- _WHAT YOU HAVE TO DO_
From the records below, output exactly the lines running from the line containing "940x444 pixels." through the line containing "Viewport: 1024px width, 576px height.", and no others.

Records from a data collection
+-------+
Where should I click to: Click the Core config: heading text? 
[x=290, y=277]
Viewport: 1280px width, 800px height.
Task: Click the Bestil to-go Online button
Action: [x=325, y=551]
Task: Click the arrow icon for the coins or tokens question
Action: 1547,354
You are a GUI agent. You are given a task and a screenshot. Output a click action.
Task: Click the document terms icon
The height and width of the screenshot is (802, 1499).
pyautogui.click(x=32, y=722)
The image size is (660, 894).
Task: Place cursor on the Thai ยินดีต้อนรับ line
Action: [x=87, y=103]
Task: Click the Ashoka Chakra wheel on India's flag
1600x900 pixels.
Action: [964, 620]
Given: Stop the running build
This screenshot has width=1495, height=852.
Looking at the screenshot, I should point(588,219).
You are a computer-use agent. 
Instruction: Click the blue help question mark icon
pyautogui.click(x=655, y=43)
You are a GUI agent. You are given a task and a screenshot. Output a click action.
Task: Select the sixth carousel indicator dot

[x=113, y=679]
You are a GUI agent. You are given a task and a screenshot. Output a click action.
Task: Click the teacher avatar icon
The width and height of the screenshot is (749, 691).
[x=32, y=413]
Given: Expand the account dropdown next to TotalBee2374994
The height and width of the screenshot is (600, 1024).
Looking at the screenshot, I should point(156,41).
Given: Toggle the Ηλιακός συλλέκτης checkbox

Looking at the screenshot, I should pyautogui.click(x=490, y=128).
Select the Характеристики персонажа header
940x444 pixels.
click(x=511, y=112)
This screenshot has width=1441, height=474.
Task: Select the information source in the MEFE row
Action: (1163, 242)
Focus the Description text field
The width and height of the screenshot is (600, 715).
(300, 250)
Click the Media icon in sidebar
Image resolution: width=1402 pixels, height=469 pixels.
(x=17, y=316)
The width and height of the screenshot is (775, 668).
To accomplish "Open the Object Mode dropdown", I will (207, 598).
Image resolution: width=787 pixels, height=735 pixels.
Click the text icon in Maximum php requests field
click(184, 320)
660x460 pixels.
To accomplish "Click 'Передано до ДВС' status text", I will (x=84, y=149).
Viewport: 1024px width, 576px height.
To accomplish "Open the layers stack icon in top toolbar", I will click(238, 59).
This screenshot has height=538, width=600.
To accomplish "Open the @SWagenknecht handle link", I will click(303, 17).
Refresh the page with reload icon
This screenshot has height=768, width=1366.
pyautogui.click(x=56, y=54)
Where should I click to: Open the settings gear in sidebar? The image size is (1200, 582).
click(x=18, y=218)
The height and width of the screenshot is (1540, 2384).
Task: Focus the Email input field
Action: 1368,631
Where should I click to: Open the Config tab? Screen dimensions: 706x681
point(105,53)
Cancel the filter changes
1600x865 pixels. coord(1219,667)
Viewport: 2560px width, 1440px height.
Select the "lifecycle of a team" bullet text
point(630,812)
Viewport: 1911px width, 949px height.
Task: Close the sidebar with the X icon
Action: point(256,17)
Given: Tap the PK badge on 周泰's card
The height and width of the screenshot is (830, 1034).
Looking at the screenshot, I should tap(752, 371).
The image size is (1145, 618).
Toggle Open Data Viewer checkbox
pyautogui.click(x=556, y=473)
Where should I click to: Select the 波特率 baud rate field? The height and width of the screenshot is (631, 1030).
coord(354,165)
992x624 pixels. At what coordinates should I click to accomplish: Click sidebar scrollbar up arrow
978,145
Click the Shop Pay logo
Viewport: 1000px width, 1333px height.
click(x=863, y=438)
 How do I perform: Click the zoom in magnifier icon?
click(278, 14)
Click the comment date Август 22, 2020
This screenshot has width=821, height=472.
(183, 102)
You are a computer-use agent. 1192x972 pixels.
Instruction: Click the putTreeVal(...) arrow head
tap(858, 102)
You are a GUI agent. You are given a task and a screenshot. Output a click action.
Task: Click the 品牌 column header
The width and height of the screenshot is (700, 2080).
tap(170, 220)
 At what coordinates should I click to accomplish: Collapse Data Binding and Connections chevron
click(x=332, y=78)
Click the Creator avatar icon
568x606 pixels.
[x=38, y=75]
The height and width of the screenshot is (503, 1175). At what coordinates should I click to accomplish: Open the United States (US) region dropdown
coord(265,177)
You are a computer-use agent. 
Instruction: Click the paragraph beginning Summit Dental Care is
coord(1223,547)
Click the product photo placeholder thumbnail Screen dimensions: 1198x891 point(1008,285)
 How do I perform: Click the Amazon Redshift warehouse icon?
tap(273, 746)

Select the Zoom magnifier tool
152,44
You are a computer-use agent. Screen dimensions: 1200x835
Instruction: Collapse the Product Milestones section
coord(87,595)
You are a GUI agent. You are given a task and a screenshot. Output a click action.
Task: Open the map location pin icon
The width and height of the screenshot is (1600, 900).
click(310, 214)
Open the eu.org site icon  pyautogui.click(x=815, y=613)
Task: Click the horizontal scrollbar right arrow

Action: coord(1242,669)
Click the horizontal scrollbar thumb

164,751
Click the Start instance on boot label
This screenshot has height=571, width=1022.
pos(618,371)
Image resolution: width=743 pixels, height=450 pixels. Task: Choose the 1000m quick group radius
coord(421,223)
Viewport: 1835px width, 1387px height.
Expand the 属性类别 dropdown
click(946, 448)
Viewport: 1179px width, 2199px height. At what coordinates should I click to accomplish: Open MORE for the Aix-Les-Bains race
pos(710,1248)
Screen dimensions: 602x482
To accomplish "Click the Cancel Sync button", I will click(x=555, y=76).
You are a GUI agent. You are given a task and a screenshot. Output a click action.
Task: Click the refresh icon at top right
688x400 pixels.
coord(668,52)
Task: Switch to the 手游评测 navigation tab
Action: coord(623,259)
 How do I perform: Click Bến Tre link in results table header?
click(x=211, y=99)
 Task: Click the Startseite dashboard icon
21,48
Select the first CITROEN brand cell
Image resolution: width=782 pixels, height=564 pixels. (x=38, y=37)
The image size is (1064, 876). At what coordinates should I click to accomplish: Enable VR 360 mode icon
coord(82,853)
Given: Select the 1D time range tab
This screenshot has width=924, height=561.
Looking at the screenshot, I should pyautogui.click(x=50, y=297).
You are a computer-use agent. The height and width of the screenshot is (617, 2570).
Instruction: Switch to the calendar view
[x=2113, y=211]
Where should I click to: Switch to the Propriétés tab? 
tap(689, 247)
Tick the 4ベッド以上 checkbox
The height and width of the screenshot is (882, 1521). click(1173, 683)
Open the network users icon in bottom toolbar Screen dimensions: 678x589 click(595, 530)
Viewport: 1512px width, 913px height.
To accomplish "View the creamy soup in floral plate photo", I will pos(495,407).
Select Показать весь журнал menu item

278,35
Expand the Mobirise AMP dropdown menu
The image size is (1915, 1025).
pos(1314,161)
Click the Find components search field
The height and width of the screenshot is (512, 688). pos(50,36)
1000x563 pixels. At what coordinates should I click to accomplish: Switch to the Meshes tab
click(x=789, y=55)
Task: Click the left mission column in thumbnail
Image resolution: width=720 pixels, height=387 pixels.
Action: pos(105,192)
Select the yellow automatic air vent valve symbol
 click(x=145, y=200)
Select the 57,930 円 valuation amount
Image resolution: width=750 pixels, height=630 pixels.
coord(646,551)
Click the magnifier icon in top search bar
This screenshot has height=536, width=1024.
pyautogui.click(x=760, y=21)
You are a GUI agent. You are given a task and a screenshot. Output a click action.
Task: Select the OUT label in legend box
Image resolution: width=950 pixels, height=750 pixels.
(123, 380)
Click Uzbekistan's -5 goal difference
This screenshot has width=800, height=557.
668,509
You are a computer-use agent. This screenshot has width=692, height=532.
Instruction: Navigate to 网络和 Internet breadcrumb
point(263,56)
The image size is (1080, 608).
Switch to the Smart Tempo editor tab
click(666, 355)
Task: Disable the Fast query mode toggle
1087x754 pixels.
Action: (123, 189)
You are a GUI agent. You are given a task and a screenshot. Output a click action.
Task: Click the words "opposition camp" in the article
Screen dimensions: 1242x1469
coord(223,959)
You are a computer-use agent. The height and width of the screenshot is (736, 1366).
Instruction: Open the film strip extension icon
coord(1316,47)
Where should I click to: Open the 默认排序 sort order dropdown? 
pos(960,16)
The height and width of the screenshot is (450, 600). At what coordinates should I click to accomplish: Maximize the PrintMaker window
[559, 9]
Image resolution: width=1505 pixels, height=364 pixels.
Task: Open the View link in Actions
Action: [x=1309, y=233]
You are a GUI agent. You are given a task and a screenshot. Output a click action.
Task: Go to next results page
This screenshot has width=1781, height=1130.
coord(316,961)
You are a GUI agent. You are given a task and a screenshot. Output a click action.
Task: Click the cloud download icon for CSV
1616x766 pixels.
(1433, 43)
+-------+
- _SOLUTION TO THIS EXERCISE_
940x444 pixels.
click(x=511, y=112)
This screenshot has width=1441, height=474.
Task: Select the information source in the MEFE row
Action: (1163, 242)
Focus the Description text field
The width and height of the screenshot is (600, 715).
(300, 250)
Click the Media icon in sidebar
Image resolution: width=1402 pixels, height=469 pixels.
(x=17, y=316)
The width and height of the screenshot is (775, 668).
To accomplish "Open the Object Mode dropdown", I will (207, 598).
Image resolution: width=787 pixels, height=735 pixels.
Click the text icon in Maximum php requests field
click(184, 320)
660x460 pixels.
To accomplish "Click 'Передано до ДВС' status text", I will (x=84, y=149).
Viewport: 1024px width, 576px height.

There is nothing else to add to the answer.